**Task objective:** List each category of Indian spacecraft that the satellite navigation news text below names in its report on the IRNSS-1A launch.

**Text shown:**
Jul 2013 | No Comment


Indian navigation satellite set to fly on July 1

Indian Space Research Organisation replaced a faulty component in the PSLV-C22 rocket and rescheduled the flight of the IRNSS-1A satellite, India’s first regional navigation satellite, on it for 11:43 p.m. on July 1, according to an informed ISRO official. It forms the country’s new and third category of multiuse spacecraft-navigation along with the older communication and remote-sensing (or earth observation) satellites. It will offer motion and location information over the sub-continent just as the popular U.S. Global Positioning System, or GPS, has done across the world for several years. ISRO says data from the indigenous system will be superior to information coming from GPS.

Shanghai to invest in satellite navigation system

Shanghai will invest 190 million yuan (US$30.65 million) to build infrastructure for China’s homegrown Beidou Navigation Satellite System that can be used for everything from monitoring vehicles transporting hazardous materials to locating people. The city government said that in the next 18 months it will create the infrastructure needed to track 50,000 objects or people.

**Material:**
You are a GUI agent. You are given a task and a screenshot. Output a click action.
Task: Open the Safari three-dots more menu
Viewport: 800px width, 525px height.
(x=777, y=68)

**Exercise answer:** Navigation, communication, and remote-sensing (or earth observation).